A Conceptual Model for Action and Design Research
Organizational research has a pattern of special characteristics which make a clear distinction from other research paradigms. When using these approaches – based on Action and Design – the Interpretivist, Constructivist, and Participatory perspectives dominate. They have already proven to have strong foundations, which turn these paradigmatic approaches into effective ways for getting knowledge, doing things, and promoting change within organizational settings.
The objective of the current article is to present a top-level conceptual model, under the form a tridimensional perspective (figure 1), for Action and Design Research.
It combines the traditional scientific, engineering, and organization development approaches, depicting how an organization can, simultaneously, solve multidimensional problems and produce actionable knowledge, effective change and useful artifacts.
It has been developed using a Design Science Research approach, tested in a major organizational change program (Henriques, 2015; Henriques & ONeill, 2014), and successfully used to teach research methods essentials to Master and DBA students.
A previous artifact – based on real empirical data, on an exhaustive literature review, and on specific feedback collected from didactical experience teaching Master and DBA students – has already been published (Henriques & ONeill, 2018), under the form of a Process Model for Organizational Action Research. Also, a similar model has been yet developed by the authors for Design Science Research.
So, the current tri-dimensional perspective corresponds to an upper level of abstraction based on those models, validated and enriched on the light of a wide literature review. This review has incorporated some main references from the research dimension (Saunders, Lewis & Thornhill, 2009; Yin, 2009; Bryman, 2012; Erikson & Kovalainen, 2008, and Creswell, 1994), the action dimension (Coghlan & Branick, 2010; Coghlan & Brydon-Miller, 2014; Zuber-Skerritt & Perry, 2002; Gummesson, 2000; Shani & Pasmore, 1982; Suaman & Evered, 1978; Kemmis & McTaggart, 1998, and McKay & Marshall, 2007), and the design dimension (Peffers et al., 2007; Van Aken, 2004; Hevner, 2007; Hevner & Chatterjee, 2010; Reeves, 2006 and Vaishinavi & Kuechler, 2015), being focused on its essential sub-processes and data.

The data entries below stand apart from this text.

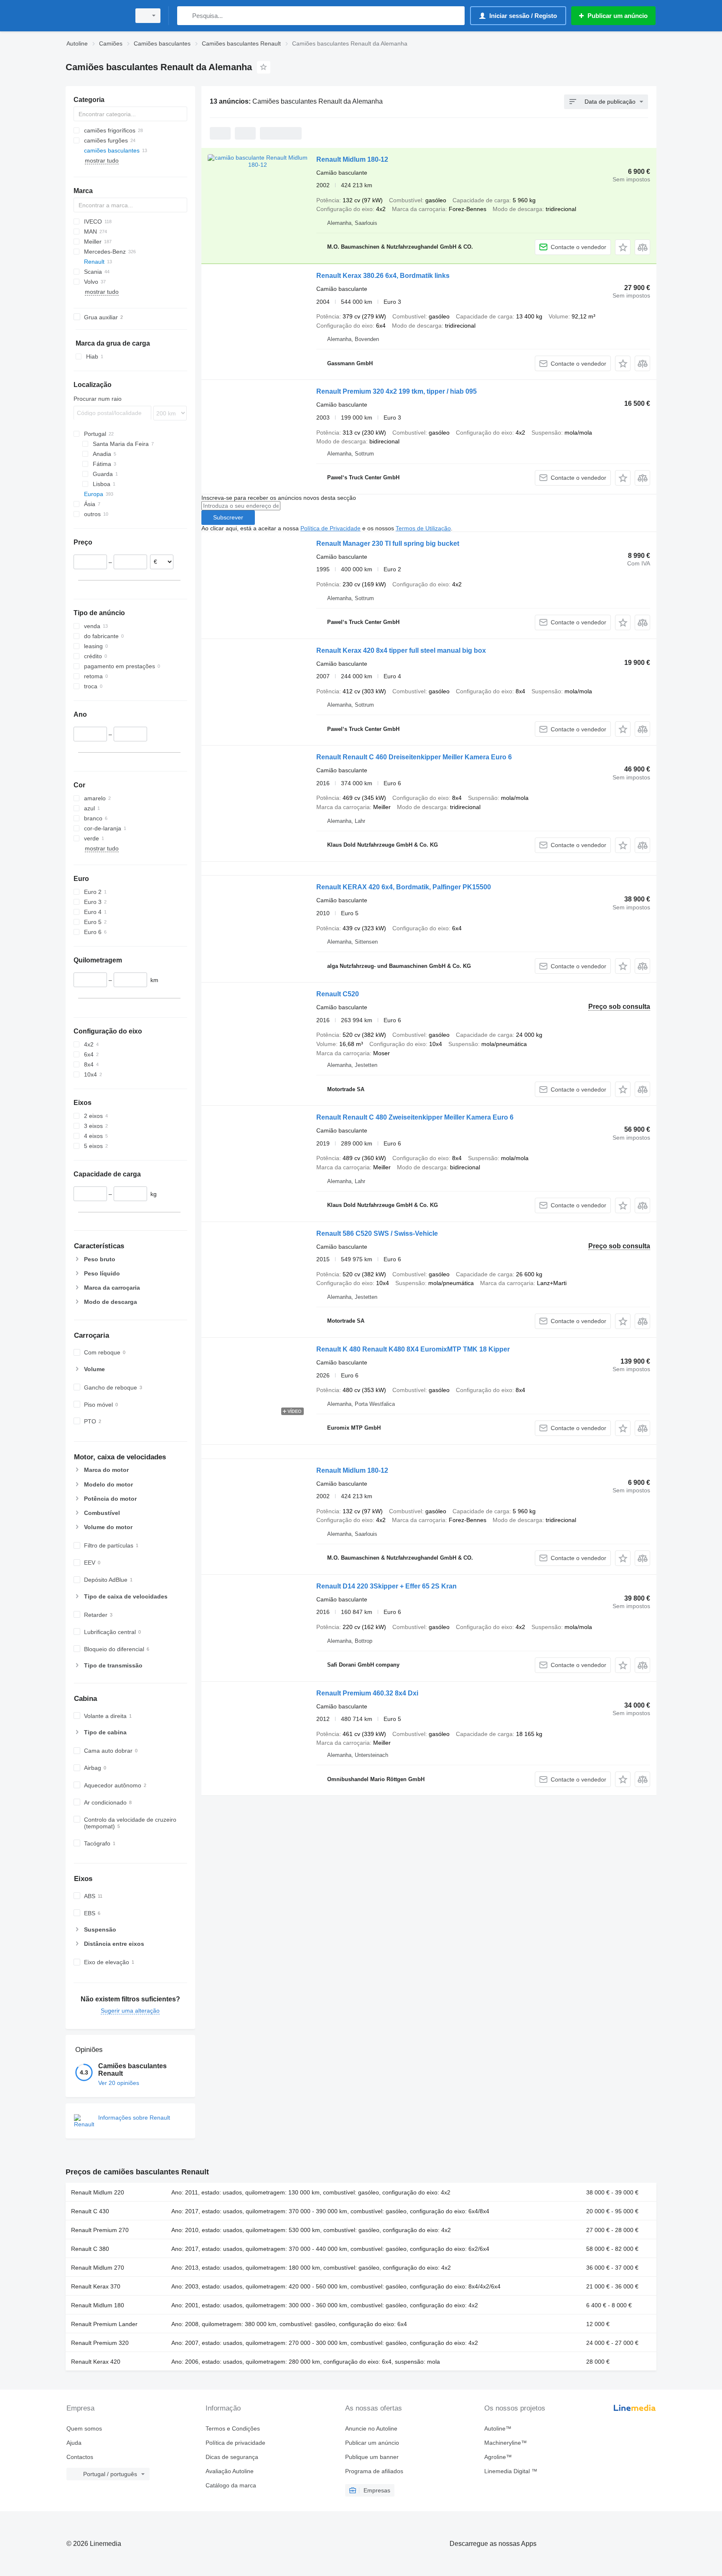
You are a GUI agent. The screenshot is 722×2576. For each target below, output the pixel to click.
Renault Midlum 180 (97, 2305)
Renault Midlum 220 (97, 2192)
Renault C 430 (90, 2211)
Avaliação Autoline (230, 2471)
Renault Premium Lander (104, 2324)
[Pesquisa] (185, 15)
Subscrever (228, 517)
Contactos (79, 2457)
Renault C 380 (90, 2248)
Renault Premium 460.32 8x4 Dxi (367, 1693)
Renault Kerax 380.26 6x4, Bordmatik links (383, 275)
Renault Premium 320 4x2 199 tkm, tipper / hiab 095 (396, 391)
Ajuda (73, 2442)
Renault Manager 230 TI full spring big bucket (387, 543)
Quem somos (84, 2428)
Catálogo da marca (231, 2485)
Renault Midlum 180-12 (352, 159)
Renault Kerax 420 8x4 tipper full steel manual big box (401, 650)
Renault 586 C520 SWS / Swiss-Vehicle (377, 1233)
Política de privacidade (235, 2442)
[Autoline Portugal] (95, 15)
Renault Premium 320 (100, 2342)
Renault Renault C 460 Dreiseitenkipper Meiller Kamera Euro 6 (414, 757)
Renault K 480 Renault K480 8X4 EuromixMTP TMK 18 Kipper (413, 1349)
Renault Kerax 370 (95, 2286)
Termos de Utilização (423, 528)
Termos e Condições (233, 2428)
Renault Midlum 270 (97, 2267)
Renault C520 (337, 994)
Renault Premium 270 (100, 2230)
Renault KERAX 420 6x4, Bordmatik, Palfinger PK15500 (403, 887)
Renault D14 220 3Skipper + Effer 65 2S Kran (386, 1586)
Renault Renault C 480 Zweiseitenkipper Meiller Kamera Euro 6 (415, 1117)
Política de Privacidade (330, 528)
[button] (622, 247)
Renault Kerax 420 (95, 2361)
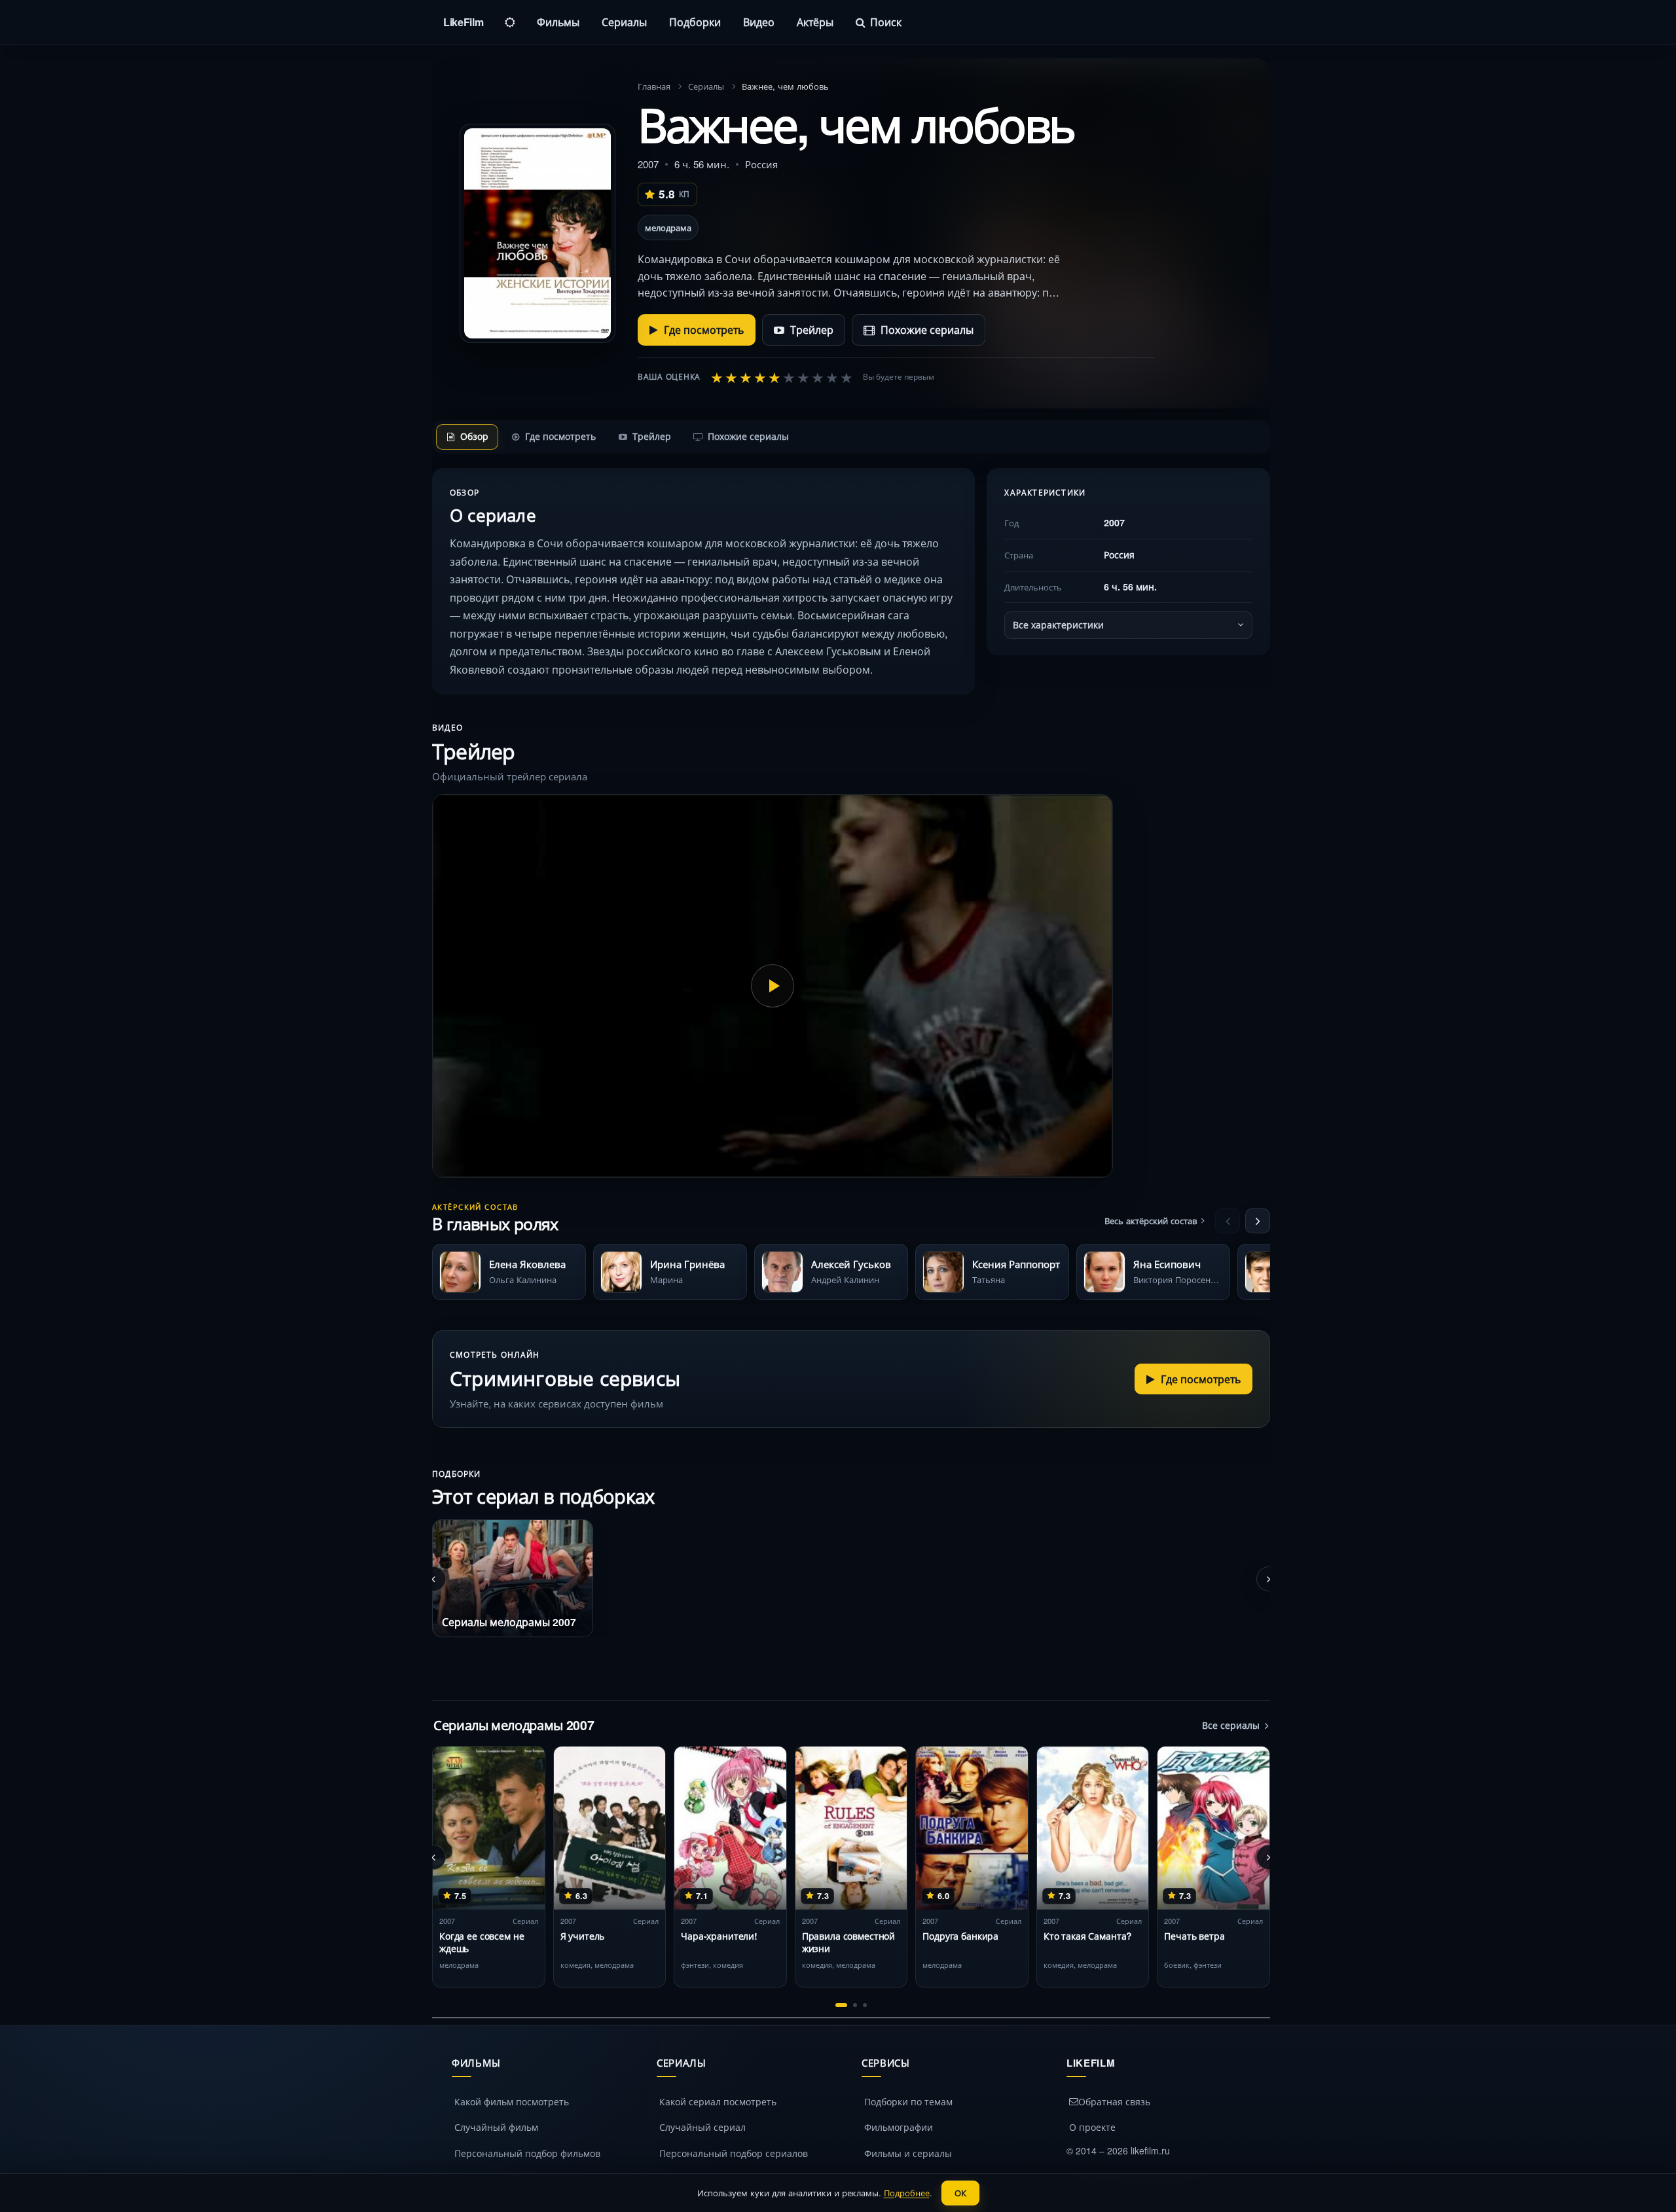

As a didactical reference, the model does not exempted, the necessary readings concerning the relevant literature in the specific field of application and the use of complementary studies to support students’ learning. However, it has revealed as a very useful instrument to facilitate their initial approach to applied research, providing a global overview, stimulating further individual study, and facilitating research proposal’s elaboration.